Whisper's claim to have near "human level robustness and accuracy" has been put to the test by more than a dozen software engineers, developers, and academic researchers who said some of the invented text - known in the industry as hallucinations - can include racial commentary, violent rhetoric and even imagined medical treatments.
Experts warn that Whisper's inaccuracies pose risks due to its extensive use across industries for tasks such as transcribing interviews, generating text in consumer technology, and subtitling videos.
Of particular concern is the rush by medical centers to adopt Whisper-based tools to transcribe doctor-patient consultations, despite OpenAI's warning against using it in "high-risk domains."
Although the extent of the issue is unclear, many researchers report encountering Whisper's "hallucinations" frequently. A University of Michigan researcher found hallucinations in eight out of ten audio transcriptions for a study of public meetings.
A machine learning engineer discovered hallucinations in roughly half of the 100 hours of transcripts he reviewed, while another developer observed errors in nearly all of the 26,000 transcripts he generated using Whisper.
Even short, clear audio clips aren't immune; in one recent study, computer scientists found 187 hallucinations among 13,000 straightforward audio snippets, suggesting a trend that could lead to tens of thousands of faulty transcriptions over millions of recordings.
Alondra Nelson, former head of the White House Office of Science and Technology Policy, said such errors are particularly concerning in healthcare settings, where they could have severe consequences.
Whisper also serves as a closed-captioning tool for Deaf and hard-of-hearing users, a population especially vulnerable to transcription errors since they cannot identify inaccuracies "hidden amongst all this other text," noted Christian Vogler, director of Gallaudet University's Technology Access Program.
The prevalence of these hallucinations has led experts, advocates, and former OpenAI employees to call for federal AI regulations and push OpenAI to address the issue. An OpenAI spokesperson stated that the company is actively studying ways to reduce hallucinations and values feedback from researchers, incorporating it into model updates.
Unlike other transcription tools, Whisper's hallucinations have been surprisingly frequent. The tool is now integrated into OpenAI's flagship chatbot, ChatGPT, and Oracle and Microsoft's cloud platforms.
In the past month, one recent version of Whisper was downloaded over 4.2 million times on the open-source platform Hugging Face. Whisper is commonly used in call centers and voice assistants. Sanchit Gandhi, a machine-learning engineer at Hugging Face, noted that Whisper is currently the most popular open-source speech recognition model.
Professors Allison Koenecke of Cornell University and Mona Sloane of the University of Virginia examined thousands of short snippets they obtained from TalkBank, a research repository hosted at Carnegie Mellon University. They determined that nearly 40 percent of the hallucinations were harmful or concerning because the speaker could be misinterpreted or misrepresented.
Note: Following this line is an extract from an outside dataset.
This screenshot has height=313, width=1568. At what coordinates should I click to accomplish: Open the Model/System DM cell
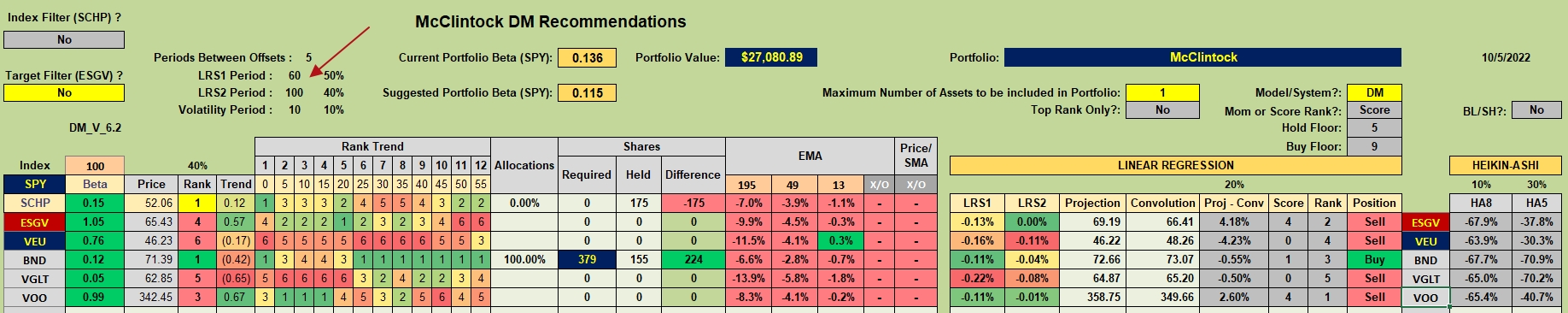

In an example they uncovered, a speaker said, "He, the boy, was going to, I'm not sure exactly, take the umbrella."
But the transcription software added: "He took a big piece of a cross, a teeny, small piece ... I'm sure he didn't have a terror knife, so he killed a number of people."
In another recording, a speaker described "two other girls and one lady." Whisper invented extra commentary on race, adding "two other girls and one lady, um, which were Black."
In a third transcription, Whisper invented a non-existent medication called "hyperactivated antibiotics."
Developers believe that hallucinations tend to occur during pauses or when background sounds or music are present, though the exact cause of these fabrications remains unclear.
In its online disclosures, OpenAI recommended against using Whisper in "decision-making contexts, where flaws in accuracy can lead to pronounced flaws in outcomes."